01.07.2014 -

Unkündbaren Mitarbeitern darf nicht ordentlich gekündigt werden. Der Arbeitgeber ist im Grundsatz an die Unkündbarkeit und den Ausschluss der ordentlichen Kündigung gebunden. In bestimmten Fallkonstellationen aufgrund unternehmerischer Organisationsentscheidungen lässt das Bundesarbeitsgericht aber auch in solchen Fällen ausnahmsweise die außerordentliche betriebsbedingte Kündigung mit Auslauffrist zu. Die Anforderungen sind hoch. Der zuständige 2. Senat des Bundesarbeitsgerichts hat dies in einer aktuellen Entscheidung nochmals bekräftigt (BAG, Urteil v. 22.08.2013 – 8 AZR 574/12).

Wir möchten von einer Wiedergabe des speziellen Sachverhalts an dieser Stelle absehen und die Kernaussagen der Entscheidung aufbereitet zusammenfassen.

I. Unkündbarkeit schließt Kündigung dennoch nicht aus

Kommt es auf Basis des Ausschlusses der ordentlichen Kündigung zu einer jahrelangen Bindung des Arbeitgebers an ein Arbeitsverhältnis, in welchem er mangels sinnvoller Einsatzmöglichkeit keine werthaltige Gegenleistung mehr erhält, kann dies einen wichtigen Grund zur außerordentlichen Kündigung im Sinne von § 626 Abs. 1 BGB darstellen. Das Recht zur außerordentlichen Kündigung aus wichtigem Grund kann durch eine (tarif)vertragliche Vereinbarung zur ordentlichen Unkündbarkeit nicht beschränkt werden. Der Ausschluss der ordentlichen Kündigung begründet nach Auffassung des Bundesarbeitsgerichts keinen absoluten Schutz vor einer Beendigung des Arbeitsverhältnisses aus betrieblichem Anlass, wenn denn die Voraussetzungen vorliegen, die an einen wichtigen Grund zu stellen sind.

+ + + + +

__Aufgabenliste__:
a – Schreiben Sie bitte aus dem Text zur Unkündbarkeit den Abschnitt wortgetreu ab, der mit den Worten „Unkündbaren Mitarbeitern darf“ beginnt und mit „Entscheidung aufbereitet zusammenfassen.“ endet.
b – Beantworten Sie anhand des Textes zur Unkündbarkeit:
(i) Welche Art von Kündigung lässt das Bundesarbeitsgericht in bestimmten Fällen ausnahmsweise zu?
(ii) Wovon wird an dieser Stelle ausdrücklich abgesehen?
(iii) Welche Vorschrift wird für den wichtigen Grund zur außerordentlichen Kündigung genannt?
c – Führen Sie den Text zur Unkündbarkeit im Anschluss an seinen letzten Satz weiter.
Die Daten spielen hierfür keine Rolle.

__Ausgangsdaten__:
+ + + + +

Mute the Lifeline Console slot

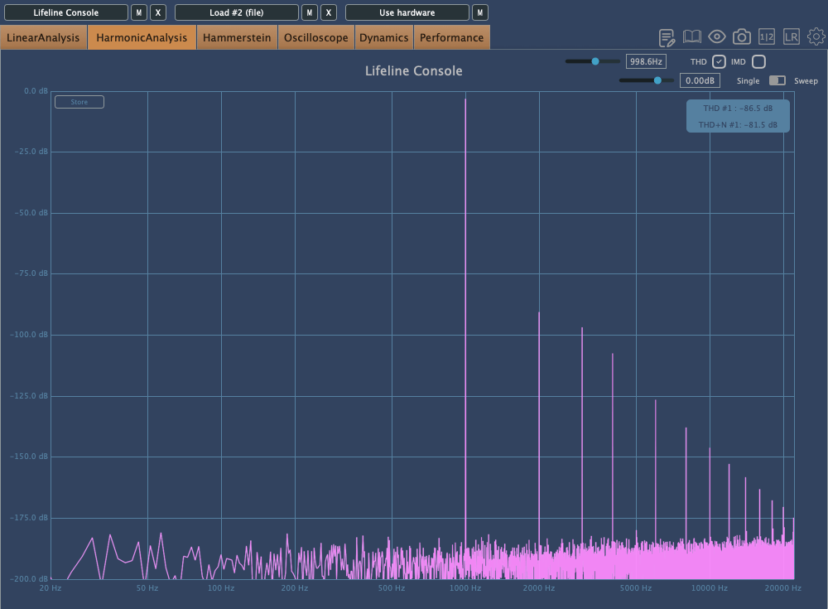click(139, 12)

+ + + + +

__Antworten je Aufgabe__:
a –
Unkündbaren Mitarbeitern darf nicht ordentlich gekündigt werden. Der Arbeitgeber ist im Grundsatz an die Unkündbarkeit und den Ausschluss der ordentlichen Kündigung gebunden. In bestimmten Fallkonstellationen aufgrund unternehmerischer Organisationsentscheidungen lässt das Bundesarbeitsgericht aber auch in solchen Fällen ausnahmsweise die außerordentliche betriebsbedingte Kündigung mit Auslauffrist zu. Die Anforderungen sind hoch. Der zuständige 2. Senat des Bundesarbeitsgerichts hat dies in einer aktuellen Entscheidung nochmals bekräftigt (BAG, Urteil v. 22.08.2013 – 8 AZR 574/12).

Wir möchten von einer Wiedergabe des speziellen Sachverhalts an dieser Stelle absehen und die Kernaussagen der Entscheidung aufbereitet zusammenfassen.

b –
(i) Die außerordentliche betriebsbedingte Kündigung mit Auslauffrist.
(ii) Von einer Wiedergabe des speziellen Sachverhalts.
(iii) § 626 Abs. 1 BGB.

c –
II. Auslauffrist einhalten

Zur Vermeidung von Wertungswidersprüchen und Nachteilen für den gerade besonders geschützten Arbeitnehmer hat der Arbeitgeber bei einer auf betriebliche Gründe gestützten außerordentlichen Kündigung zwingend eine der fiktiven ordentlichen Kündigungsfrist entsprechende Auslauffrist einzuhalten. Eine Verpflichtung zur Zahlung einer Abfindung entsteht dadurch aber nicht. Dafür fehlt es an einer gesetzlichen Grundlage. Eine analoge Anwendung der §§ 9, 10 KSchG scheidet aus.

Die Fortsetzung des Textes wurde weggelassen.